The CMIS connector for SharePoint Server 2010 includes two features:
- The Content Management Interoperability Services (CMIS) Consumer Web Part
- The Content Management Interoperability Services (CMIS) Producer
In this article:
- About the CMIS standard and specification
- About the CMIS Producer and CMIS Consumer Web Part
- Installing and configuring CMIS connectors
- Bindings and permissions
- Mapping the CMIS data model to SharePoint concepts
About the CMIS standard and specification
CMIS is a Web services standard that allows content-enabled applications to interact seamlessly with any application that has implemented it. By providing access to multiple repositories with the CMIS Producer and consuming and rendering the data the CMIS Consumer Web Part, SharePoint Server 2010 becomes a CMIS-compliant system that interoperates with any platform that has implemented the CMIS standard.
The CMIS interface can be layered on top of an existing Content Management System (CMS) and its programming interfaces. It defines a universal, generic set of capabilities provided by a CMS and a set of services designed to work with those capabilities. The standard is not intended to prescribe how specific features should be implemented within those CMS, and is not intended to exhaustively expose all of the system's capabilities through the CMIS interfaces. For more information, see the Content Management Interoperability Services (CMIS) Version 1.0 specification (https://go.microsoft.com/fwlink/p/?LinkId=199562).
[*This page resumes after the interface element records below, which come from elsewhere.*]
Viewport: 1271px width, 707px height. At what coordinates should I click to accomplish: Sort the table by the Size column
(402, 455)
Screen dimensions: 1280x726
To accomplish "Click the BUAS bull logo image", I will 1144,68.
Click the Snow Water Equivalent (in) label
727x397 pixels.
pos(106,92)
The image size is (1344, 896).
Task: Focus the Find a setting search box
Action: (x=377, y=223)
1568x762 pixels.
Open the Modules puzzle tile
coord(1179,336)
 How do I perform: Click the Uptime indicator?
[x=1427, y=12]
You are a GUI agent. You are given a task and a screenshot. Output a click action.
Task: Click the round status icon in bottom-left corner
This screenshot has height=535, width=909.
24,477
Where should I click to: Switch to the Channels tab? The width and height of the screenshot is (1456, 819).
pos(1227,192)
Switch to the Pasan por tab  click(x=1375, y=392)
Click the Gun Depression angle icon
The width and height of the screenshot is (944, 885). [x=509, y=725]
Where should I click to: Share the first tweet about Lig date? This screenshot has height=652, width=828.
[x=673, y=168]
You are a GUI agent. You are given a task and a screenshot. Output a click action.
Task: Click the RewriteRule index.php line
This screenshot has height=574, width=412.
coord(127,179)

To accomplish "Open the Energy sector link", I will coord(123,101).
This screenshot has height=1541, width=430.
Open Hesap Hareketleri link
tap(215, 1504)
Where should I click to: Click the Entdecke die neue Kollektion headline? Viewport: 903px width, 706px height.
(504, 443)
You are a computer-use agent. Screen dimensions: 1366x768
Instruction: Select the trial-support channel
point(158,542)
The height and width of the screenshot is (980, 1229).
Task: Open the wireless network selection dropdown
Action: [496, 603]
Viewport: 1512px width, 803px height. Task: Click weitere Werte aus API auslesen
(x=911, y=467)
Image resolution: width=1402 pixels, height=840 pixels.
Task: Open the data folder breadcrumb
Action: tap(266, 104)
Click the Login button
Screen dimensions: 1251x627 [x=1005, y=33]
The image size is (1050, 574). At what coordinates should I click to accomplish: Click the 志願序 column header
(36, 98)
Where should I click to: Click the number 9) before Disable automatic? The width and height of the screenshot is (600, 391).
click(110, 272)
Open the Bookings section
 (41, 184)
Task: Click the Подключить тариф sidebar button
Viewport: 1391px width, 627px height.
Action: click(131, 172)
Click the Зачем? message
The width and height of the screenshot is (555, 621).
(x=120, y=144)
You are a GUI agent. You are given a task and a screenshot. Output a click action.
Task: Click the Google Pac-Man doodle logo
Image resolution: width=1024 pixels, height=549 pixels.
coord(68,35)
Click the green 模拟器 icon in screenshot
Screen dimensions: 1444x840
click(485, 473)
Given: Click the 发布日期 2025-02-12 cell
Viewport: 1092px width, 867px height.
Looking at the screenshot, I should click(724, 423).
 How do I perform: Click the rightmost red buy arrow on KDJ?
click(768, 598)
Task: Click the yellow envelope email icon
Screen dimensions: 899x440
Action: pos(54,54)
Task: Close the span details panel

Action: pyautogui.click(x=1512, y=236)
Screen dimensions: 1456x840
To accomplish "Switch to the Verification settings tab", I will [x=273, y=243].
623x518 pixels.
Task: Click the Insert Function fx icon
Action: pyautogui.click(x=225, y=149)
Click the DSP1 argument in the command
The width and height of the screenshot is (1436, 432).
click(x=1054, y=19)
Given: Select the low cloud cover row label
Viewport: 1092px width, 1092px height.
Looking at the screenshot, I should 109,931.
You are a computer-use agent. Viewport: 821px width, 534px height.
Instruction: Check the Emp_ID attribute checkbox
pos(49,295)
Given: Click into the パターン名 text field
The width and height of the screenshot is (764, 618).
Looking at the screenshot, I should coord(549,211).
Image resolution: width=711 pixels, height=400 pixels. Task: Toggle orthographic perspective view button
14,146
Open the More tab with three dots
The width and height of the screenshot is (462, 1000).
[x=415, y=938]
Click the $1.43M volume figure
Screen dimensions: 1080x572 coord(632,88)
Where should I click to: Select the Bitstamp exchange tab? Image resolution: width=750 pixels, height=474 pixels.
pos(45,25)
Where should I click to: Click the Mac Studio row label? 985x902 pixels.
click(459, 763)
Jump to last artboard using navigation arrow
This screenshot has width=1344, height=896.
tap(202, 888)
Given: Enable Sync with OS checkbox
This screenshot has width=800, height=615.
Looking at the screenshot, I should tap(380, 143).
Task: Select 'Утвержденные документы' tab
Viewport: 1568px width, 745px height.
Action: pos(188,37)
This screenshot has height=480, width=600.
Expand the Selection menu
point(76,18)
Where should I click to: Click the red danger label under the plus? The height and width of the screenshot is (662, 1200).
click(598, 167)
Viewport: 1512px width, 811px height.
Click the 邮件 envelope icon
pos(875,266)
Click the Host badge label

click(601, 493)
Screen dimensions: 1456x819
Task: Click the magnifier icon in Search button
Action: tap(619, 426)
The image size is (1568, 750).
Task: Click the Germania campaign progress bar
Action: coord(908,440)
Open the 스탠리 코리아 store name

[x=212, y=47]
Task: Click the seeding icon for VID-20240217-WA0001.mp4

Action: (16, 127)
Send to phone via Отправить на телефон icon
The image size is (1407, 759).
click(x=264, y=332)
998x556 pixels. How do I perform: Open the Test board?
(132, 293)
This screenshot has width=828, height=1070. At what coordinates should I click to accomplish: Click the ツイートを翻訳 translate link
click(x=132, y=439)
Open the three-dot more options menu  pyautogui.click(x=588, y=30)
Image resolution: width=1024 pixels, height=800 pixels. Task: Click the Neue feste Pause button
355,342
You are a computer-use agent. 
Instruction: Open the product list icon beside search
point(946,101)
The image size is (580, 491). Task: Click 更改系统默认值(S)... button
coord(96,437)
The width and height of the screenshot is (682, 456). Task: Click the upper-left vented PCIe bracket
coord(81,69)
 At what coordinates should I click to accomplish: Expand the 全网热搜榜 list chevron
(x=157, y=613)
About the CMIS Producer and CMIS Consumer Web Part
The CMIS connector in the Toolkit is made up of two components:
- The Content Management Interoperability Services (CMIS) Consumer Web Part, which can be added to any SharePoint page. This Web Part displays and lets users interact with the contents of any CMIS-compliant repository.
- The Content Management Interoperability Services (CMIS) Producer, which allows applications to interact with SharePoint lists and document libraries programmatically by using the interfaces that are defined in the CMIS standard.
When these components are installed on SharePoint Server 2010, the server supports CMIS with connectors that connect to CMIS Web services and display list views of data from selected CMIS-compliant data sources, or repositories, to authenticated users.
The CMIS specification describes data model, services, Restful AtomPub binding, extensions, collections, feeds, resources, and Web services binding details. A data source is CMIS-compliant if it adheres to the CMIS specification. The CMIS components in the Toolkit comply with the CMIS specification.
Note
Configuring the CMIS Producer and CMIS Consumer Web Part requires an understanding of expected address formats, authentication options, and terminology defined in the CMIS spec. For additional information about details not covered in this article, see the CMIS specification.
Installing and configuring the CMIS connector
The CMIS producer obtains the same results from SOAP and REST Web services. The CMIS Web service exposes SharePoint lists as CMIS repositories. When a request is processed, the CMIS Producer loads a CMIS repository object that holds the basic list information. The Producer returns data in the form of a CMIS response structure, and if needed, it also returns data in the body of the response.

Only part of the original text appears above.